## Source passage
Elon Musk’s ambitious AI company, xAI, responsible for making the chatbot Grok, plans to secure up to $1 billion in funding rounds. This equates to 1/44 of  X’s valuation, which Musk took over last year in October. The social network’s valuation has now dropped significantly.

Per a filing with the Securities and Exchange Commission (SEC), Musk has successfully garnered approximately $135 million from four undisclosed investors, the initial transaction dating back to November 29, meaning he still has about $865 million remaining to achieve his target of $1 billion.

For now, xAI has only unveiled one product, which is the AI chatbot Grok, meant to rival OpenAI’s ChatGPT, Google’s Bard, Anthropic’s Claude, and many others. xAI’s initial mission had been targeted towards “understanding the universe with AI” to help humans comprehend mysterious phenomena such as dark matter and black holes, but it seems to be deviating from that goal with Grok, which seems to have little to do with space.

Grok has only been in development for two months, but its beta version is already planned to roll out soon to the highest-paid tier of users on X called Premium+. Unlike rival chatbots, Grok will be able to look through real-time information on X, and as alarming as that sounds, Musk claims that the AI will be smart enough to distinguish between misinformation and real news.

Securing an additional $865 million is a significant undertaking, yet Musk, as a leading figure in the tech world, is likely well-equipped for the task. This assumes, of course, that prospective investors are not deterred by his controversial handling of X.

Musk was originally a co-founder of ChatGPT’s maker OpenAI but resigned from the board in 2018. More recently, he has criticized the governance at OpenAI due to the sudden ouster of its renowned CEO, Sam Altman.

Altman was removed from the company via its board of directors for a “lack of consistently candid communication”, but he has now been reinstated to his original position alongside others who had left the company including co-founder Greg Brockman. This move caused mass confusion and concern in the AI industry as well as OpenAI’s biggest investors.

## Description of the task
Rewrite the part of the news piece about xAI between "Securing an additional" and "CEO, Sam Altman.", inclusive, changing "prospective investors" to "potential backers". The data has nothing to do with the news piece about xAI.

## Study material
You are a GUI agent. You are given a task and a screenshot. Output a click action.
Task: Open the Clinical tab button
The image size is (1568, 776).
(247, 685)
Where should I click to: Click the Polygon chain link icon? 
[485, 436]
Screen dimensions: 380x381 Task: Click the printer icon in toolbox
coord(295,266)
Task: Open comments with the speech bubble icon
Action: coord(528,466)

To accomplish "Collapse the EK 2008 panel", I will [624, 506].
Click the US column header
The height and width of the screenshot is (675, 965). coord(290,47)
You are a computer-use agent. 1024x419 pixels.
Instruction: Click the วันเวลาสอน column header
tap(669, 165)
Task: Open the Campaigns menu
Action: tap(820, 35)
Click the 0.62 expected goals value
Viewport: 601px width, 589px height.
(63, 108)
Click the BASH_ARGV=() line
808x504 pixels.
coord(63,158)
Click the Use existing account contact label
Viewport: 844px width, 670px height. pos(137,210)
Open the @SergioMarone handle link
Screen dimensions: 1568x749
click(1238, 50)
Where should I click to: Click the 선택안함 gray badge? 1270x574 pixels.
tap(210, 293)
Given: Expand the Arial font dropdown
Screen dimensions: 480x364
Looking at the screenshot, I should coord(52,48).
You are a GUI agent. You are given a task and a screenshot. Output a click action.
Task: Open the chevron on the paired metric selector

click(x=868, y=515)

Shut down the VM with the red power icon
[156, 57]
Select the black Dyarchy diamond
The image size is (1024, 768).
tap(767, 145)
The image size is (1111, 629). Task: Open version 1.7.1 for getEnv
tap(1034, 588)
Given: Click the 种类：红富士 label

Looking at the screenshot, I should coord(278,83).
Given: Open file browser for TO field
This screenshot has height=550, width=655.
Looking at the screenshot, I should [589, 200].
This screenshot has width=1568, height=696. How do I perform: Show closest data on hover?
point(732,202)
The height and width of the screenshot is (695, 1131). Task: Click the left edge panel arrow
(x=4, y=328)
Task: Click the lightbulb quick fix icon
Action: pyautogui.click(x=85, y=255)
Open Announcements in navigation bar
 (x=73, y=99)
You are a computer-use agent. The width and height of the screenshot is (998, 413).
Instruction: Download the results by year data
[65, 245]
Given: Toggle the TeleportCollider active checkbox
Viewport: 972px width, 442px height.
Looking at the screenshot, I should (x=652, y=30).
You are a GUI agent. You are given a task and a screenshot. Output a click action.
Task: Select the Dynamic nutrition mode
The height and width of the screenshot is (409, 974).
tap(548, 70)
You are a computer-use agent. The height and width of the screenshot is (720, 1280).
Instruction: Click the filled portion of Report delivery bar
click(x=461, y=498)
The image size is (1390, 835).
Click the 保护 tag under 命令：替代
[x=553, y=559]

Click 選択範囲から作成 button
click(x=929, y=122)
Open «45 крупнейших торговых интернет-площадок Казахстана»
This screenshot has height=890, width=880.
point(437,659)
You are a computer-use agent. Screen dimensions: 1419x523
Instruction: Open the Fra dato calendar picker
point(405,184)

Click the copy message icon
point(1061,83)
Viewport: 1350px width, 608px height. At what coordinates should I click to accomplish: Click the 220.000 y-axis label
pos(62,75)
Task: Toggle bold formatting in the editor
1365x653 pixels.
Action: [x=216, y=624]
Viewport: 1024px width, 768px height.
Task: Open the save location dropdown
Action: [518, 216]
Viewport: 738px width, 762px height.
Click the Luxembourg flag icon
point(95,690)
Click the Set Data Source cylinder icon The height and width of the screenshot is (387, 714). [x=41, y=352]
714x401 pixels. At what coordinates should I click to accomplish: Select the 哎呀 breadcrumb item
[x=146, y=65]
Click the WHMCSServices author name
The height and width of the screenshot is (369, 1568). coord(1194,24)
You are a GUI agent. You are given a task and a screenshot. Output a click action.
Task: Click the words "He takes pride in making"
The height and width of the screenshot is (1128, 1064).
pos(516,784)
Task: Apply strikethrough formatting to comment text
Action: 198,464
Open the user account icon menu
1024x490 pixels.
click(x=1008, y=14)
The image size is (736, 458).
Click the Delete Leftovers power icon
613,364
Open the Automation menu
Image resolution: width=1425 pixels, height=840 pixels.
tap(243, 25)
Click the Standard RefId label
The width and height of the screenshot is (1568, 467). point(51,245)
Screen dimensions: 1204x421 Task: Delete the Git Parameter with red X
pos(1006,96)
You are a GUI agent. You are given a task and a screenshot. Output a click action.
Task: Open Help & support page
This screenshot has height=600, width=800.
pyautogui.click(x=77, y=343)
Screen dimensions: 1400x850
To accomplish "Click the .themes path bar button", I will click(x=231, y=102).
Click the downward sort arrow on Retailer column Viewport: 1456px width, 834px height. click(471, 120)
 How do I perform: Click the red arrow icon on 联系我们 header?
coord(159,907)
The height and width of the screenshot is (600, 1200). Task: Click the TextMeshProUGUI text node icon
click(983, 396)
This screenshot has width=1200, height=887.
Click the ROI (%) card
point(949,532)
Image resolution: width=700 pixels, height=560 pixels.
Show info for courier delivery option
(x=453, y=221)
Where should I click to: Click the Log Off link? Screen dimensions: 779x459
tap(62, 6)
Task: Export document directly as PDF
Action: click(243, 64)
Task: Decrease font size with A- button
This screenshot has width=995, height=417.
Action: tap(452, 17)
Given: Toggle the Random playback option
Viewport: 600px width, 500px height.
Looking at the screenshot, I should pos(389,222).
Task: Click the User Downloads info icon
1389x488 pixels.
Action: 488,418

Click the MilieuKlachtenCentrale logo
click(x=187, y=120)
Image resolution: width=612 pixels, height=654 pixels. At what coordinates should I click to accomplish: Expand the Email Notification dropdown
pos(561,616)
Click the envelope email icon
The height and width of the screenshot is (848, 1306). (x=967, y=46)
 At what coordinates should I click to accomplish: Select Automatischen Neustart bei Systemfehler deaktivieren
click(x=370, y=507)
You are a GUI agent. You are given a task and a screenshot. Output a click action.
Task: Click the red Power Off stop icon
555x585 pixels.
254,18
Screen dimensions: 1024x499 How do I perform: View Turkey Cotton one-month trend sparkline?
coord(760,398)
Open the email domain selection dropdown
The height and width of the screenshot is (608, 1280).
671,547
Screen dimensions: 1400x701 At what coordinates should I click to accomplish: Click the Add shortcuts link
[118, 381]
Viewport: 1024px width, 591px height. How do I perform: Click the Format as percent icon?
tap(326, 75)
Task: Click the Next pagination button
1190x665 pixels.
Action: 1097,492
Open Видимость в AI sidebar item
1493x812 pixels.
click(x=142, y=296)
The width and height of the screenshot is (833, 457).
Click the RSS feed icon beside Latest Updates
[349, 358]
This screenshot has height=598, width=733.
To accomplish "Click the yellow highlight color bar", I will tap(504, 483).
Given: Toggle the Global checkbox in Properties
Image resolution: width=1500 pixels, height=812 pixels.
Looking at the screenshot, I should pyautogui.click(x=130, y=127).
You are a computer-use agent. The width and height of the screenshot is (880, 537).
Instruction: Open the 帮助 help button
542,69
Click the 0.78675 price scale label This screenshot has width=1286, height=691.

## Answer box
Securing an additional $865 million is a significant undertaking, yet Musk, as a leading figure in the tech world, is likely well-equipped for the task. This assumes, of course, that potential backers are not deterred by his controversial handling of X.

Musk was originally a co-founder of ChatGPT’s maker OpenAI but resigned from the board in 2018. More recently, he has criticized the governance at OpenAI due to the sudden ouster of its renowned CEO, Sam Altman.